Pour l'Union démocratique rurale (União Democrática Ruralista), qui malgré son nom est une organisation extrémiste de droite, résolument hostile à toute réforme agraire, et une expression du patronat rural de l'Amazonie, Chico Mendes est l'ennemi à abattre. Les mots ne sont pas innocents, car cette union est intimement liée à ces milices armées qui défendent les propriétaires en terrorisant les communautés paysannes et indigènes, allant jusqu'à l'assassinat de paysans militants et syndicalistes.

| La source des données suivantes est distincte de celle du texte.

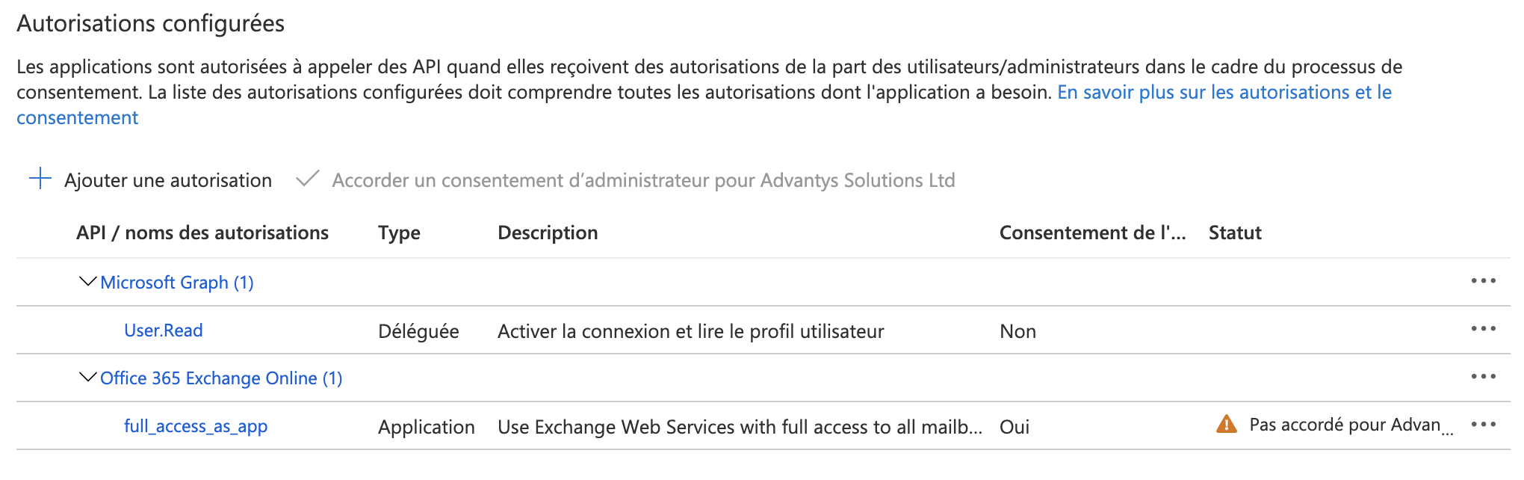Click the checkmark icon for admin consent
The height and width of the screenshot is (480, 1524).
point(307,179)
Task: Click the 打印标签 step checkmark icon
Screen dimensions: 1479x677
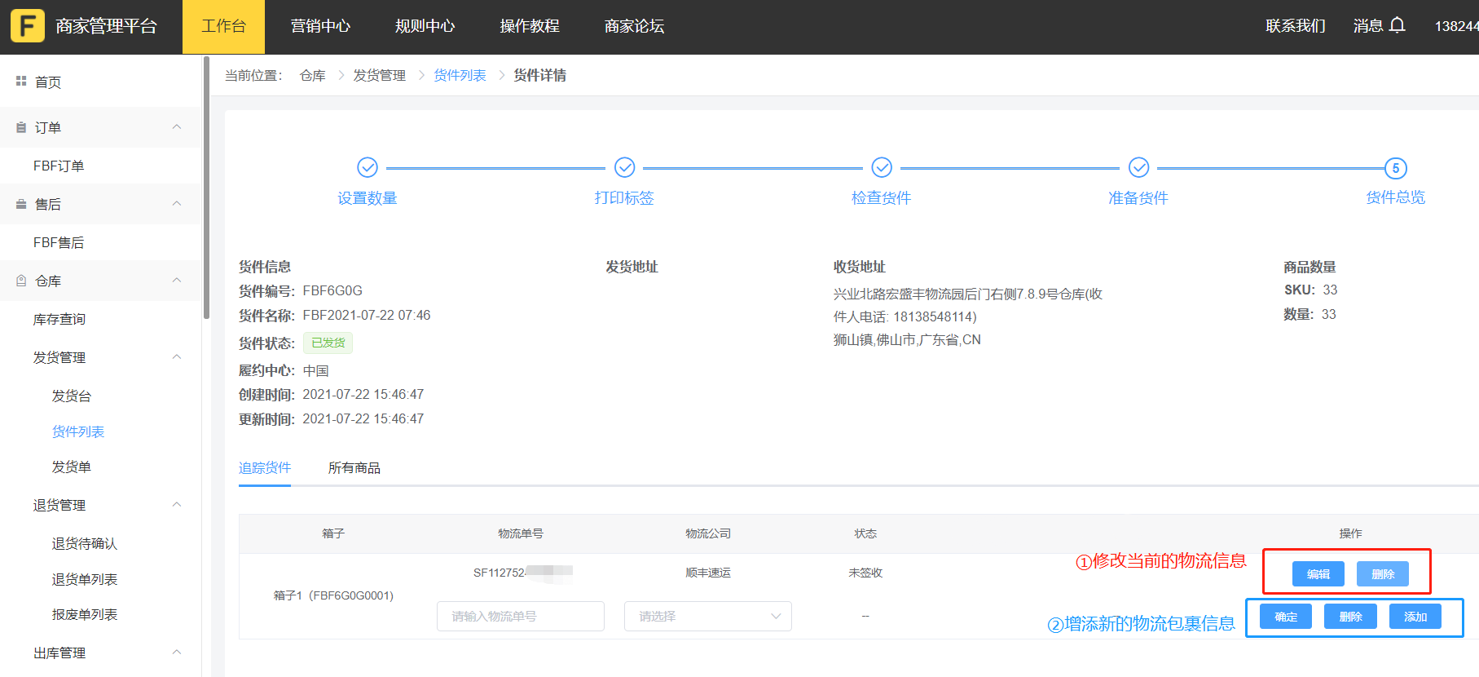Action: click(x=624, y=167)
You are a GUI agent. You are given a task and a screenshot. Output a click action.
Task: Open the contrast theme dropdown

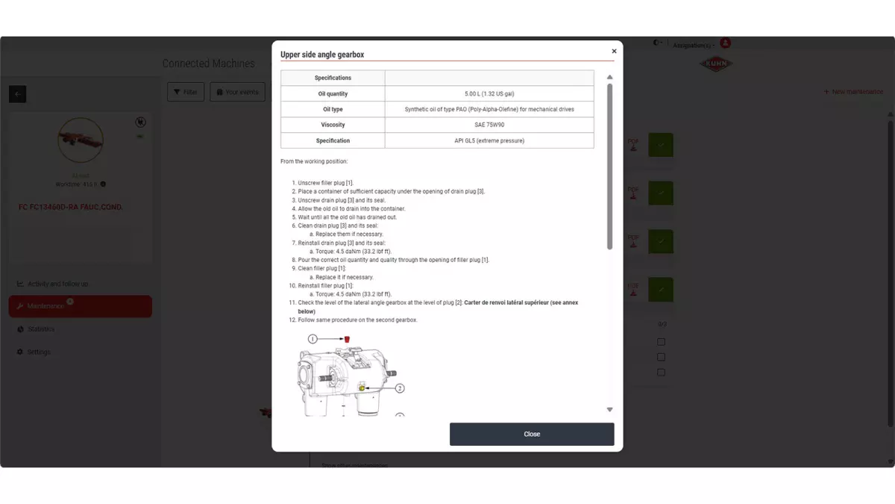pyautogui.click(x=658, y=43)
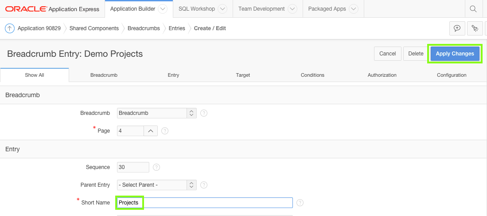Click the developer tools icon in the breadcrumb bar
This screenshot has width=487, height=216.
pyautogui.click(x=475, y=28)
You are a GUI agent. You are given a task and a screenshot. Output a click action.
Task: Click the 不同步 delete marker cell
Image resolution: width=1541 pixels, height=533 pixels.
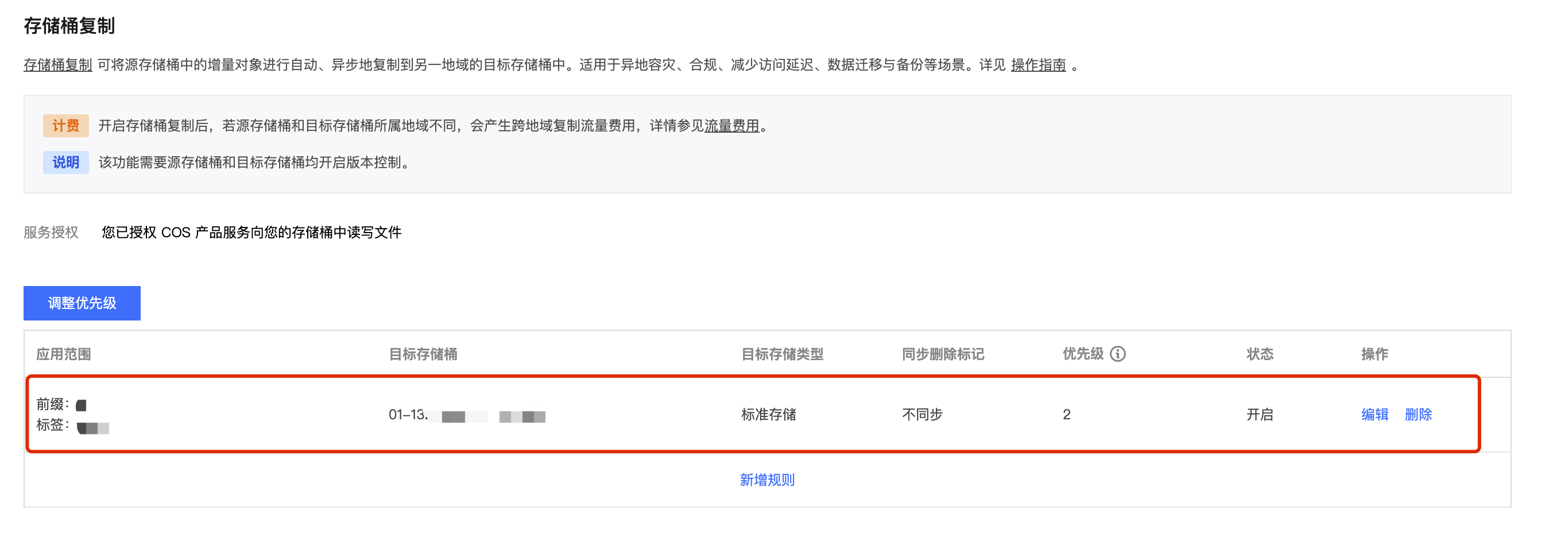[x=922, y=415]
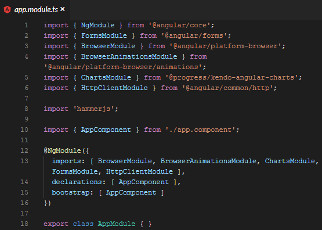322x230 pixels.
Task: Click BrowserAnimationsModule in the line 4 import
Action: pyautogui.click(x=129, y=57)
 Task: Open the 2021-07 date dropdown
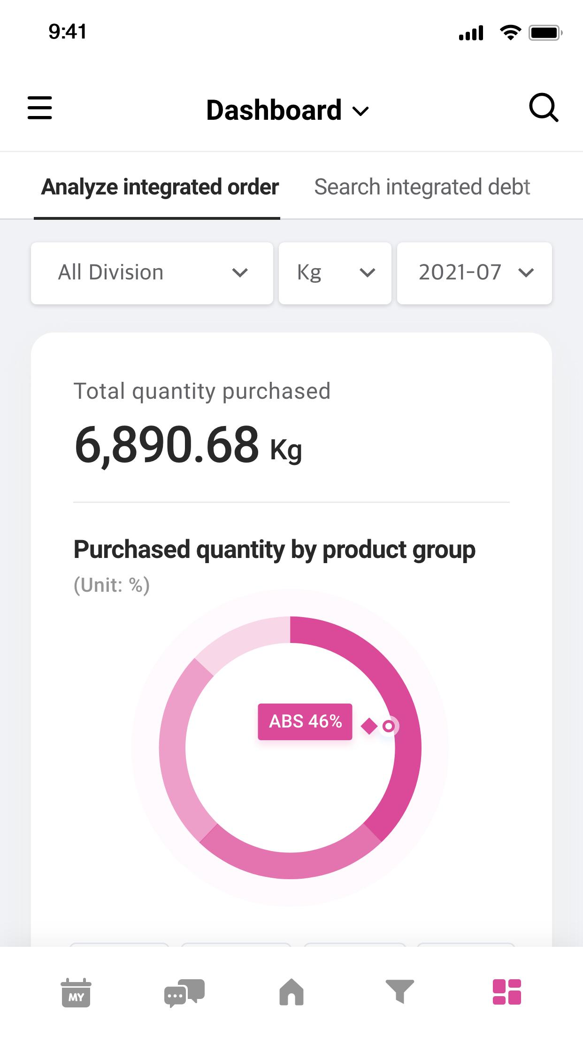coord(475,273)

J'ai dit que Chico Mendes était l'ennemi à abattre, et il sera effectivement abattu en 1988. Chico Mendes était parvenu à convaincre les dirigeants de la banque mondiale de ne pas financer (pour un montant de 60 millions de dollars) la construction de la route BR364 qui devait relier la capitale d’Acre à celle de Rondonia en traversant la forêt. Et, le 22 décembre 1988, le leader écologiste amazonien était assassiné. Darly Alves et son fils Darcy, ses meurtriers, sont arrêtés. Après une instruction prolongée qui durera deux ans, ils sont jugés en 1990 et condamnés chacun à dix-neuf ans de prison !
Sources :
Chico Mendes, Mon combat pour la forêt, Paris, Le Seuil, 1990.
Michael Löwy, « Écologie et socialisme : le combat de Chico Mendes », octobre 2005, http://www.europe-solidaire.org/spip.php?article666
Isabelle Collombat, Chico Mendes : ‘‘Non à la déforestation’’, Arles, Actes Sud, 2017.